I found this photo of an old stone bridge that crosses the river and did some investigation work dicovering that the water is deep enough so that you can jump off this eight metre bridge without hitting the bottom (in theory).

I now have  a strong desire to throw myself off the bridge when I get there, which could be considered fun when one is 20 years old, but I am now 50 and got me thinking about what am I trying to prove or to overcome. Considering that I’m afraid of heights the first thing that comes into my mind is a concept called counterphobia.

Counterphobia is described as actively searching out the very thing that creates anxiety, it is a kind of defense mechanism used in an attempt to overcome fear. It is the opposite of avoidance, where a phobic person will go to great lengths to avoid the thing, person or context that creates the fear.

Freud was considered by many as a counter phobic as he continually ruminated on an intellectual level about the very thing that he most feared the emotional world and sexuality. 

Counterphobia is the terrain of the adrenaline junkie and the horror movie fan, as facing fear and overcoming it can be an exhilarating experience and can also help in learning that fears can be faced and overcome, but the continued searching out of fearful experiences can leave one in a continued state of fight or flight.
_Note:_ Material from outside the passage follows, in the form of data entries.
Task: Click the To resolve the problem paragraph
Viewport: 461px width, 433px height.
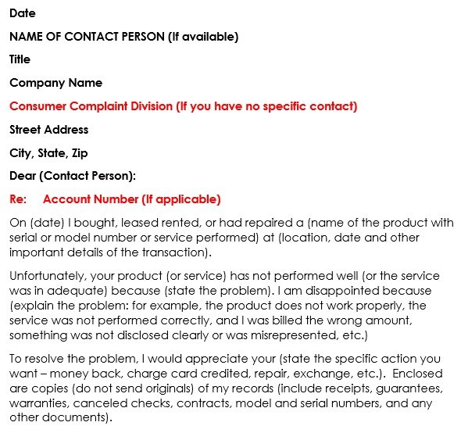Action: coord(226,388)
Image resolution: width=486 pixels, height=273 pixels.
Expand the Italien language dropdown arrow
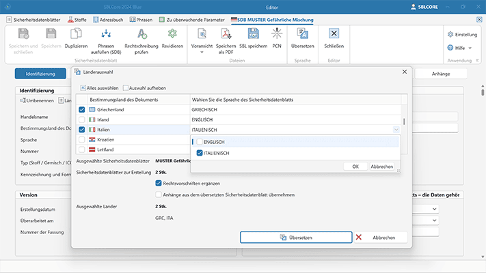(x=396, y=129)
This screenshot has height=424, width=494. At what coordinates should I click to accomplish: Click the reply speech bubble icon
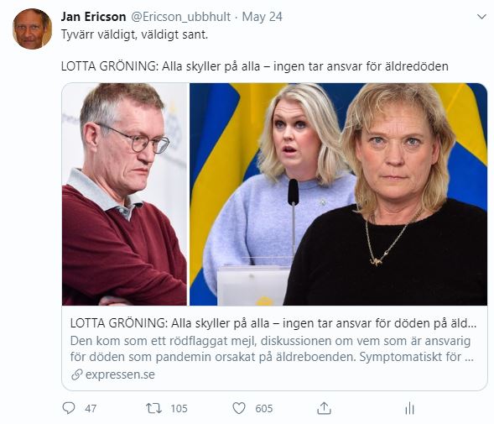69,408
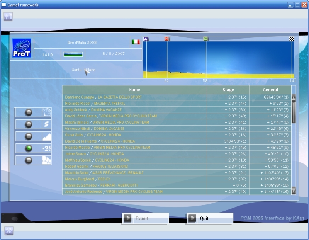Select the green sprint marker at km 58
Viewport: 309px width, 240px height.
point(206,39)
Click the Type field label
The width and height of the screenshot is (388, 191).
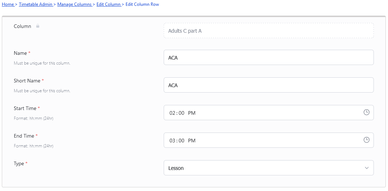tap(19, 163)
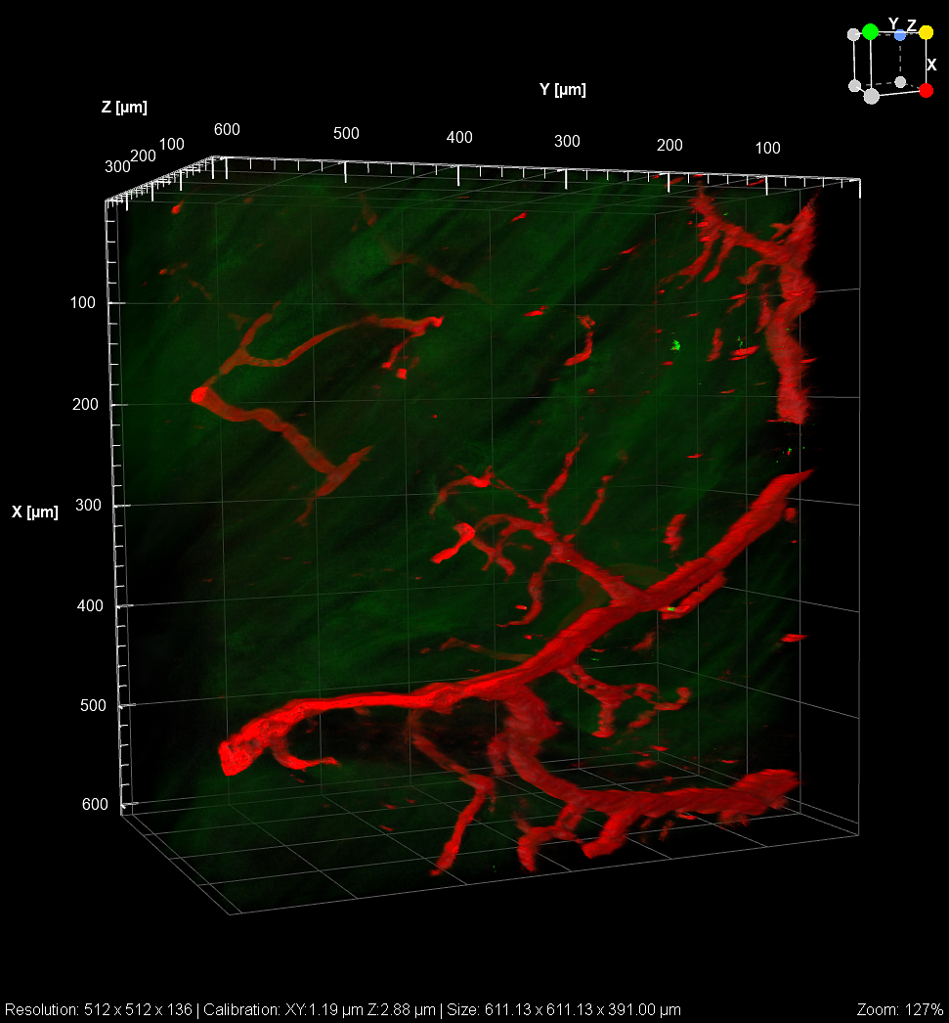Screen dimensions: 949x1023
Task: Click the 500 tick label on the X axis
Action: click(95, 706)
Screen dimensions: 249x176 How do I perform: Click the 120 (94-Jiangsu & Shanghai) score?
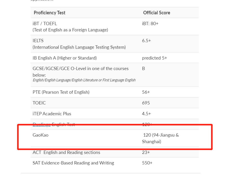coord(160,138)
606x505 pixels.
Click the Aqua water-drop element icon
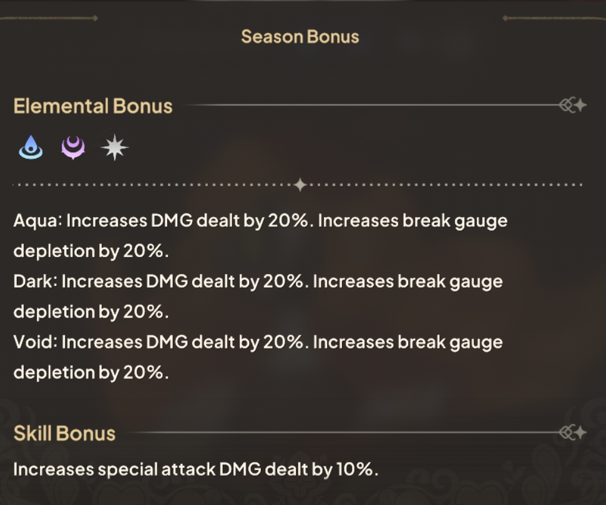[x=31, y=148]
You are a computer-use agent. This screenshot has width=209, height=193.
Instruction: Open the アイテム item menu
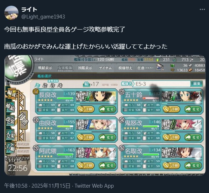(x=105, y=68)
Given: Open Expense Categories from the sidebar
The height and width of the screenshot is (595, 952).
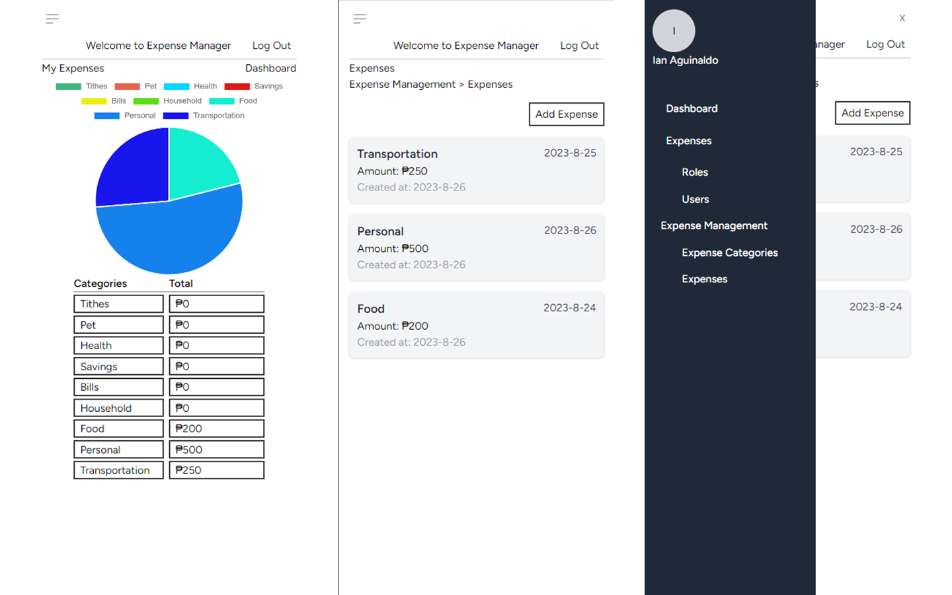Looking at the screenshot, I should tap(729, 253).
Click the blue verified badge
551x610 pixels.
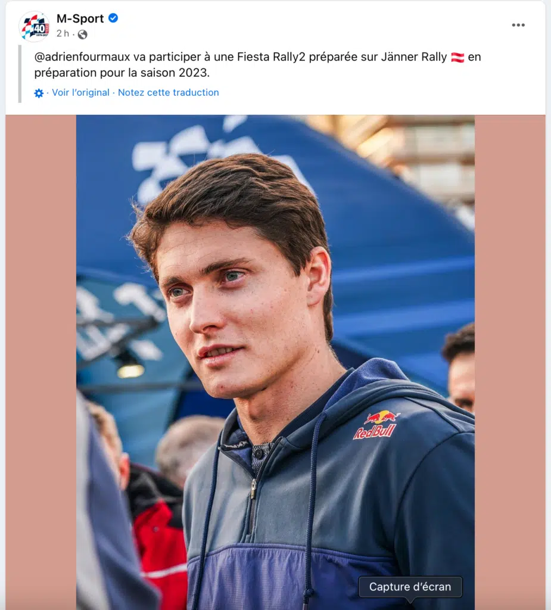pyautogui.click(x=113, y=18)
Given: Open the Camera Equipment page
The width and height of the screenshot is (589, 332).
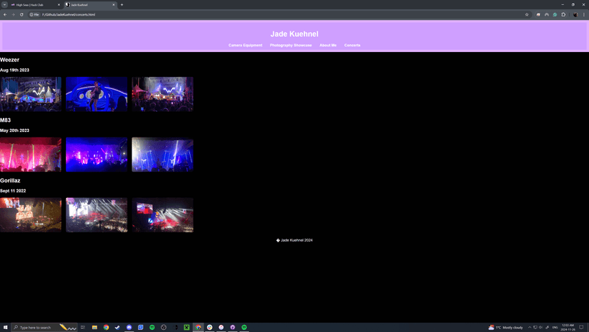Looking at the screenshot, I should (x=245, y=45).
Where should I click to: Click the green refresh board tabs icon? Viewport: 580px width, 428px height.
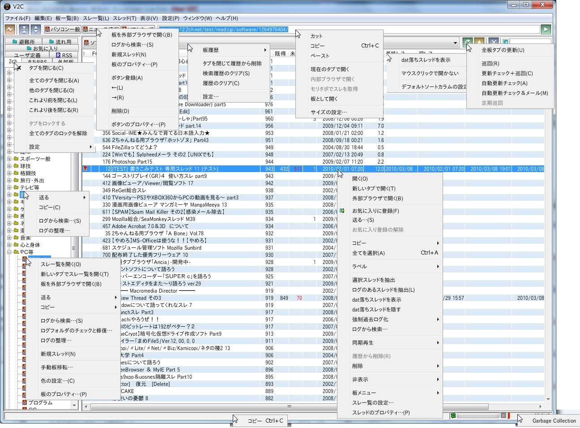467,43
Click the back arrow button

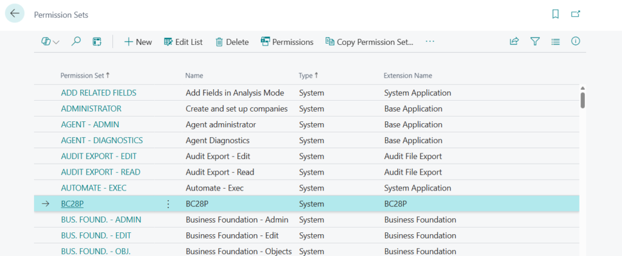[15, 14]
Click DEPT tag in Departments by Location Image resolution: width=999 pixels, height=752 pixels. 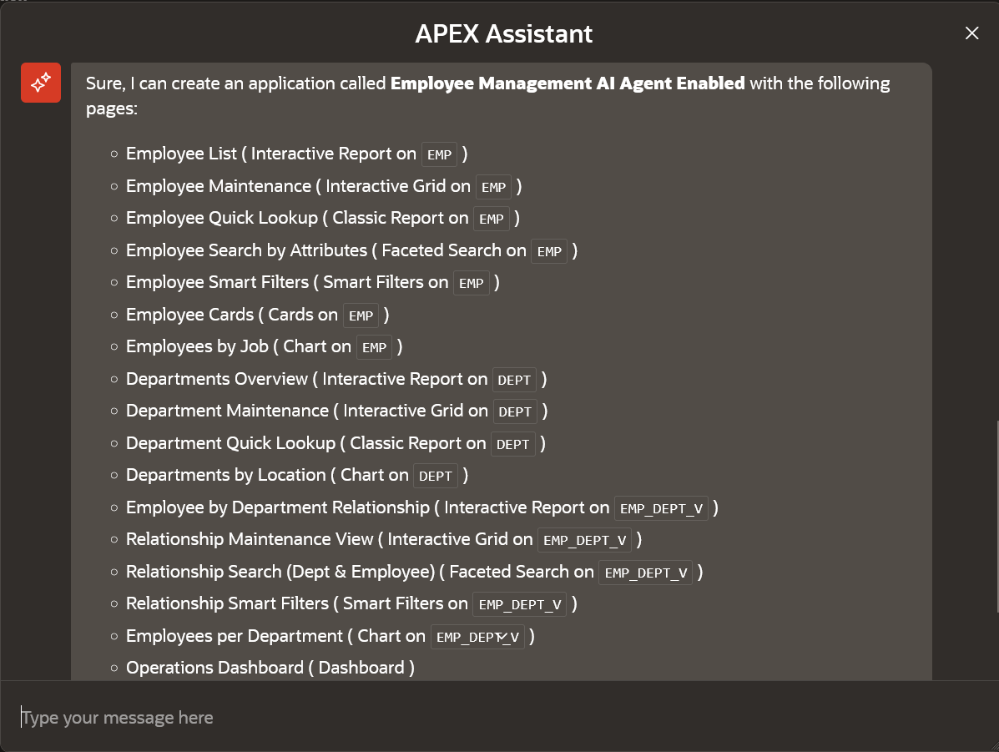pyautogui.click(x=436, y=477)
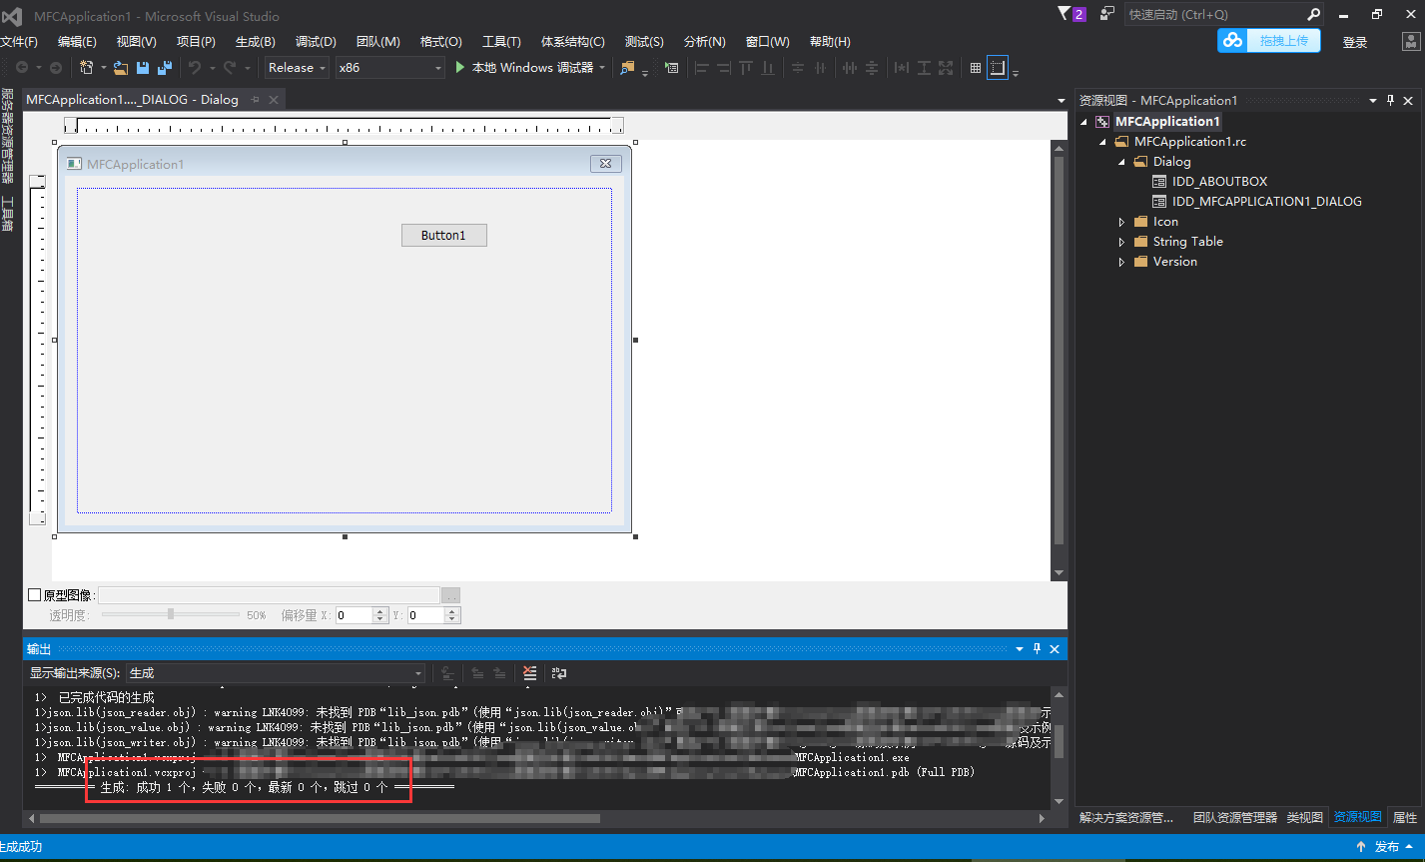
Task: Open the feedback icon beside Quick Launch
Action: (x=1106, y=14)
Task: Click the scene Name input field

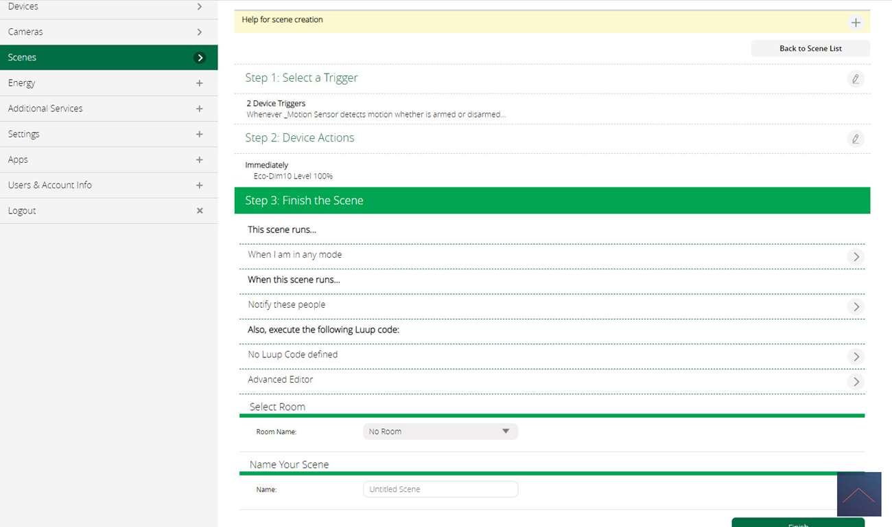Action: (440, 489)
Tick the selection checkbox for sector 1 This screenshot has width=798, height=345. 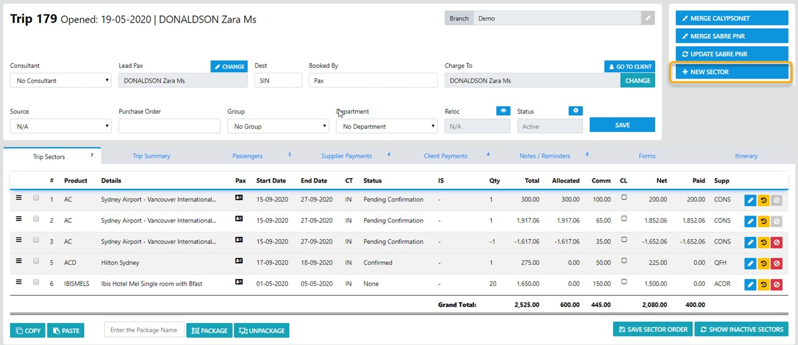[36, 198]
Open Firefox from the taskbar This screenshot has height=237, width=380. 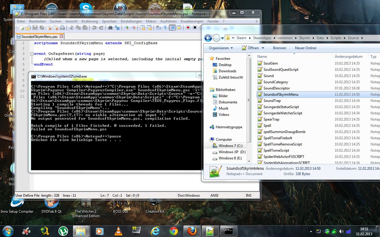point(192,231)
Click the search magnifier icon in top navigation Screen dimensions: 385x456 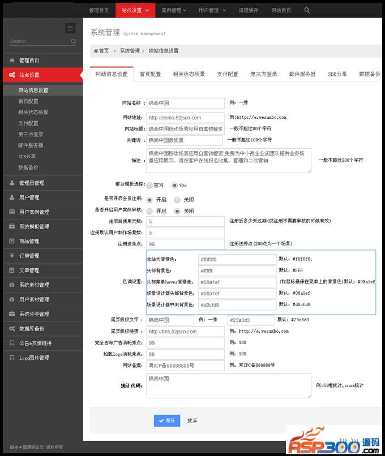pyautogui.click(x=307, y=10)
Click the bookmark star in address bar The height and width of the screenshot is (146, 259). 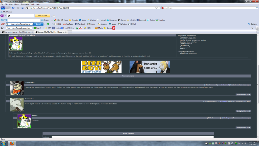[157, 8]
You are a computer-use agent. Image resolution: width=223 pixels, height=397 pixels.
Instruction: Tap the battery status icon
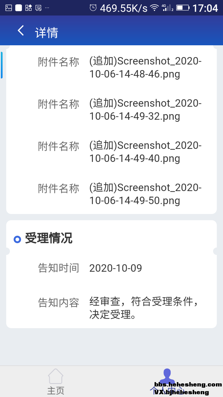pyautogui.click(x=183, y=8)
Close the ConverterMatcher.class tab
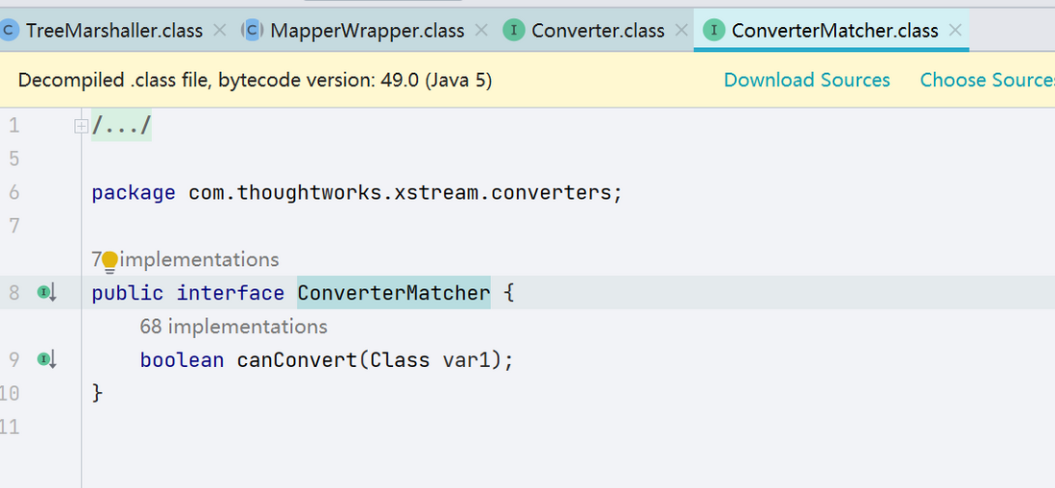 pos(955,31)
So this weekend when I’m stood on the precipice of the bridge, as I surely shall, I will be conscious of facing this fear as something fun and not from a counter phobic position of trying to prove to myself that I don’t fear fear, because I obviously do.

Monday 30 June 2014

Science lets us down once again



My Doctor is everything that you expect from a Doctor, she is careful, caring and spends an enormous amount of time with each patient, highly annoying if you’re waiting to see her.
 But as most Doctors her usual line of intervention with any physical ailment is stating as she hands you the latest medication “take one of these a day and if you’re not better in 15 days come back and see me”. All this without even blushing, which leads me to reflect on what we know about illness and how we know it.

My father is recently suffering from a neurological disorder that sends him into small seizures when ever he gets excited by anything. He has had several scans and all types of tests which show no structural or functional alterations in his central nervous system. He does also have small strokes, but these seem to be apart and do not explain why he will spontaneously launch into an involuntary shaking fit.

Now science, and specifically medicine needs order to maintain its objectivity and a scientific quantitative approach is not providing answers to my fathers’ very subjective and qualitative disorder. Medicine is failing to give importance to the psychosocial relationship, that is the functional relationship my father has with his environment. After all living is simply the contact between ourselves and the outside world and how we make sense of that.

But while he struggles to relocate the way he experiences his life, science blunders blindly on repeating the same test over and over again in a futile attempt at self justification (I’m talking here on a more theoretical level and by no means disrespecting the wonderful work of the Doctors that actually attend to my father)

Right now my father is making meaning out of his experience and not all is helpful I fear, because to think is to think about something and as Gestalt therapists would say his “illness” has become a new figure in his attention spotlight.

My father also comes from a generation that traditionally gives great respect to the natural sciences and so of course this inability to provide him with an answer is even more confusing for him. I repeat my upmost respect for the professionals who have treated him, but would it be too much to ask that after recognising the fact that science is failing to give an answer, that he receives the attention of a psychotherapist. Not just a brief intervention of 6 sessions recommended by the NHS, but with someone who is not emotionally involved and with whom he could build a meaningful relation.